It was winter when Tommy was exiled.

He doesn’t remember much past the moment Tubbo uttered the words, “The most logical thing to do, is for Tommy to be exiled from L’Manberg.”

Everything after was swallowed up by a ringing that wouldn’t go away no matter how hard he shook his head. He’d never felt so removed from his own body as he did at that moment, as if floating. He felt himself do everything, his mouth stuttering over shocked pleas, his legs carrying him slowly away from the wall, but it wasn't truly him doing any of it.

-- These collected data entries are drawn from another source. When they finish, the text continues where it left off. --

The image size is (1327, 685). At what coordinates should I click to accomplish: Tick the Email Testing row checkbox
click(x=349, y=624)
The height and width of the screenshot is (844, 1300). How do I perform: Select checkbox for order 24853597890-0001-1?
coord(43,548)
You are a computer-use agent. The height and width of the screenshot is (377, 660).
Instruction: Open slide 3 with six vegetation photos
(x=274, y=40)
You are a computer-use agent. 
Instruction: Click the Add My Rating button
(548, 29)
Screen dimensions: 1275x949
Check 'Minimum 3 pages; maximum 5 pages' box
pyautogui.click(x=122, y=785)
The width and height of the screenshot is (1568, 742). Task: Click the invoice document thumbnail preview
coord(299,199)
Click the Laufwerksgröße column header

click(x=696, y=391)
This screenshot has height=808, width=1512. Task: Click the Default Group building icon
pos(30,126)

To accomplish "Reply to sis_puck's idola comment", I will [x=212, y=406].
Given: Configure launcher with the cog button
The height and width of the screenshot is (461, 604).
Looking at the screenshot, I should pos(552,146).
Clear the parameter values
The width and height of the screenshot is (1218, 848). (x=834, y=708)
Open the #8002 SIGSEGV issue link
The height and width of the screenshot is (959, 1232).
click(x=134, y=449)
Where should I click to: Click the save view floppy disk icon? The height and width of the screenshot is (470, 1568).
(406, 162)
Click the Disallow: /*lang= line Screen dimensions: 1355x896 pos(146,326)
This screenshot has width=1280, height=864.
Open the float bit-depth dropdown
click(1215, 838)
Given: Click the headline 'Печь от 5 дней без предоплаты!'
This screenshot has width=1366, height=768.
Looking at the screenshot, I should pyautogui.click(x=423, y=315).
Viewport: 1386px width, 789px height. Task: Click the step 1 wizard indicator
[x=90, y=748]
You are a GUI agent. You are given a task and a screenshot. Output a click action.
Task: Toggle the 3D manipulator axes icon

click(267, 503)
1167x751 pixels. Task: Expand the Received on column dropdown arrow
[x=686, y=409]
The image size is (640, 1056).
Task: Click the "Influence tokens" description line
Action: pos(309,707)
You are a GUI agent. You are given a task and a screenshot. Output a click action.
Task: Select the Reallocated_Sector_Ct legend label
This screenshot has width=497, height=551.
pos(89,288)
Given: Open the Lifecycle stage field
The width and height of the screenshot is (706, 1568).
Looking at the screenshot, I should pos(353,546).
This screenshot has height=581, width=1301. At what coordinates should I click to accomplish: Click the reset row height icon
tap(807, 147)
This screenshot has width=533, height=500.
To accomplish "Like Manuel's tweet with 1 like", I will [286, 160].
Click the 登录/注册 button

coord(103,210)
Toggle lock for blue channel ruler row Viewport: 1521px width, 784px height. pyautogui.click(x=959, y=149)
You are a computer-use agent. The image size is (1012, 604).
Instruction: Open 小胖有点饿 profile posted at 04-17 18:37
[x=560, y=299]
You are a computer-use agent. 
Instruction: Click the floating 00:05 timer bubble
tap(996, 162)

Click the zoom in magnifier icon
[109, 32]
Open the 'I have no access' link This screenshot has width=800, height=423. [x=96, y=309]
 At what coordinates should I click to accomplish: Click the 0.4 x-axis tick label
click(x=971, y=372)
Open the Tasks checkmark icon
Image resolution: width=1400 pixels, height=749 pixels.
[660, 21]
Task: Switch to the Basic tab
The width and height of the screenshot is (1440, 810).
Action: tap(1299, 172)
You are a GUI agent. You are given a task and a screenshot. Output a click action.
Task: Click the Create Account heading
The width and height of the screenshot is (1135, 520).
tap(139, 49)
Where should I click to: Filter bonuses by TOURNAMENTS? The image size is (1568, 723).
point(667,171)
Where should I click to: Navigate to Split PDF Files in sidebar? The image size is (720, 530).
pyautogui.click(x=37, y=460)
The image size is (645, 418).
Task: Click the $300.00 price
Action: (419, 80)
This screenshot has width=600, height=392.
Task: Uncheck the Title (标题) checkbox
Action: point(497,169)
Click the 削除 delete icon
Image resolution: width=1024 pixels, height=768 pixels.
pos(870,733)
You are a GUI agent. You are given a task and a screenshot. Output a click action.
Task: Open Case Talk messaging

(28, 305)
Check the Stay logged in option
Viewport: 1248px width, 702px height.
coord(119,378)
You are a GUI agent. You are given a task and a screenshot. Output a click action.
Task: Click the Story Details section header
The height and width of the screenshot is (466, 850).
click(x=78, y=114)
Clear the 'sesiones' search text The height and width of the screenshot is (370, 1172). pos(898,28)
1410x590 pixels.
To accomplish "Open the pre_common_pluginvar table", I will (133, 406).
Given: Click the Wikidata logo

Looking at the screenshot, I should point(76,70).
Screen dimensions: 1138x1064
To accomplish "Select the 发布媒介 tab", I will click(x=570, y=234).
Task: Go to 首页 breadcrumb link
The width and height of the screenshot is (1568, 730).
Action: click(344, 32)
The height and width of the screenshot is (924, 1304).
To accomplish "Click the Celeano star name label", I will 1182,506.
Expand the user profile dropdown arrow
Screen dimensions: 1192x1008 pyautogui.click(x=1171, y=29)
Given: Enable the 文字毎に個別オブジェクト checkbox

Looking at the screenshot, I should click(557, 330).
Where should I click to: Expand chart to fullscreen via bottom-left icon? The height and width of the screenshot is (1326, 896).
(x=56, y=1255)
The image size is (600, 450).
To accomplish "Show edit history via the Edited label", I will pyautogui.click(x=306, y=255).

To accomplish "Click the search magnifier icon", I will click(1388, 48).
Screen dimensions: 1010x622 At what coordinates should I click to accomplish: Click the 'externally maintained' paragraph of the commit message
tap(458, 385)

Despite the winter-dead grass and trees, Tommy remembers a lot of green from that day.

Notes:

For the March Madness fic event!

Did you guys know I'm a crimeboys main? Yeah, I wouldn't expect you to considering how much fuckin' bedrock bros you get out of me. I always go into 4/4 SBI fics meaning to do a bunch of crimeboys but somehow it always turns into bedrock bros. I'm in purgatory /j

All warnings for this fic are what you would expect to find in any exile arc fic. Dream is an abusive dick, and Tommy experiences some form of stockholm syndrome. Read at your own caution, and don't read on if you think you'll be triggered. Take care of yourselves first and foremost!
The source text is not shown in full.